Pixel Relativity and Viewport Sizes

Besides making sure things are displayed consistently between displays, another major use we have for pixels is tracking interactions within the screen. The Moonsense SDK uses pixels to report the location of all Touch and Pointer Events. The Moonsense SDK automatically records Touch Events within the logical space across all devices to make touch points DPI independent and directly comparable across devices. 

The location of these recorded events are important but it’s also important to know the coordinate system of these events and the relative location of that coordinate system. Within the browser there are many ways the viewport is sliced and diced. To put it in perspective, just trying to get the overall page size can be an adventure on its own. For example, just looking at width, the following properties can exist on the document.documentElement and document.body: clientWidth, scrollWidth, and offsetWidth. These are in addition to the Screen.width mentioned above. All of these have different meanings with respect to what portions of the browser are included in the measurements and how they are calculated. They are affected by things like margins, paddings, borders, browser window features, etc… All of these are important pieces of information that are taken into account when working with ScrollEvents within the Moonsense SDK.
When looking at where a touchpoint happens within a screen it’s important to note that the coordinates reported in the browser MouseEvent are split into Client and Screen coordinate systems. Client is with respect to the browser window and Screen is with respect to the entire display area, including other displays. Below is how the MouseEvent screenX and screenY locations appear on a multi-display setup. These are not adjusted based on the DevicePixelRatio.

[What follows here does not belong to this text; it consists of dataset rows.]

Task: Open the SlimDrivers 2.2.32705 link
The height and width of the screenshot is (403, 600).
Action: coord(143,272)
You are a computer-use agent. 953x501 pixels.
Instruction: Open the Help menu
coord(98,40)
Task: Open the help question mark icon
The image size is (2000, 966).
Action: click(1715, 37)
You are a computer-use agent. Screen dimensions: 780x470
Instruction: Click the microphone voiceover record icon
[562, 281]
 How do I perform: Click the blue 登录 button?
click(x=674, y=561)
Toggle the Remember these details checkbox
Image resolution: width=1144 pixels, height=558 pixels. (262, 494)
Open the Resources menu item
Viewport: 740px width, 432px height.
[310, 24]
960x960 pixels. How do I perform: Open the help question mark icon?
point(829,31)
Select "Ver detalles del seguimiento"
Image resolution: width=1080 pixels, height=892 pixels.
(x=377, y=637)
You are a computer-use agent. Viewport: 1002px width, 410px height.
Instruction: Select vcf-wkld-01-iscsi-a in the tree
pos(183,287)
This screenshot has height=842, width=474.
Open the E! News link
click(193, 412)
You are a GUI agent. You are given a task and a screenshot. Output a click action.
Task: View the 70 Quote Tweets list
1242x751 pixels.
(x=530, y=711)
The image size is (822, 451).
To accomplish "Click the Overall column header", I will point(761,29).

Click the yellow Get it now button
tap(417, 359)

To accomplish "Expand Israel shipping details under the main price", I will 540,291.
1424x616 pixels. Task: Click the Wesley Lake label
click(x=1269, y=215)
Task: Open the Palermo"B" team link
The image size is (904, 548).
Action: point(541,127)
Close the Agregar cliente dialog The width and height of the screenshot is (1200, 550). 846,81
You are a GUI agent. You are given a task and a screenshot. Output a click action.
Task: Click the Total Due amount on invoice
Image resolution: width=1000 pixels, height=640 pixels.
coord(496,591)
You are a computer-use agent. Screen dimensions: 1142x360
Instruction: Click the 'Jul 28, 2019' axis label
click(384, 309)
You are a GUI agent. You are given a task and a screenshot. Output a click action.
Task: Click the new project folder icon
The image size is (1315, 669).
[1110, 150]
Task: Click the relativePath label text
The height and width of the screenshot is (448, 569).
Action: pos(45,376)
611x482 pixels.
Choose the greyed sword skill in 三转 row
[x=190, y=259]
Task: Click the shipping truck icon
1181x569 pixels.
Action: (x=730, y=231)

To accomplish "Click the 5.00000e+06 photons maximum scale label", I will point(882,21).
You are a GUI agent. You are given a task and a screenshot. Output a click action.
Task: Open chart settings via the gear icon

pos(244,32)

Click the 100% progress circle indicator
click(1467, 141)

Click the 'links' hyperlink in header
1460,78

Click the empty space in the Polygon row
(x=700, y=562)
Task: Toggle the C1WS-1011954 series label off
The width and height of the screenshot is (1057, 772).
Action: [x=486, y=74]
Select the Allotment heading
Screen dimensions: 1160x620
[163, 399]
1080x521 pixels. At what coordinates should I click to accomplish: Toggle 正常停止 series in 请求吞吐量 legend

Two monitors creating an extended desktop showing how pointer location differs between displays

For the purposes of fraud detection and use within the browser, these values are not as useful as knowing the location of the pointer with respect to the confines of the browser window. In order to track that value, we can use the clientX and clientY values of the MouseEvent. These values are displayed with the DevicePixelRatio factored in. It is very important to track which value you are interested in because they can look very similar depending on the device being used and the location of the browser window. For example, you can see below that the coordinates for the mouse click are only 100, 100 even though the click is happening towards the middle of the display.

Pointer location shown within a browser on a monitor

Ok Great, But Who Cares?

Browser page and form interaction can be used as an indicator in the detection of fraudulent users. For example, you can see the article MOUSE Movement modeling to predict online Fraud by Pranay Dave (Director at Teradata), which describes using features derived from mouse events to create a model that can determine fraudulent activity. Combining this information, along with other sensor data, can greatly increase fraud detection or bot detection models. However, capturing and consolidating the data can be tedious, if not confusing and complicated. Especially when trying to correlate data captured across multiple devices with different methods for reporting the information. Fortunately, the Moonsense SDK can make capturing and handling the data much easier with our Touch Events.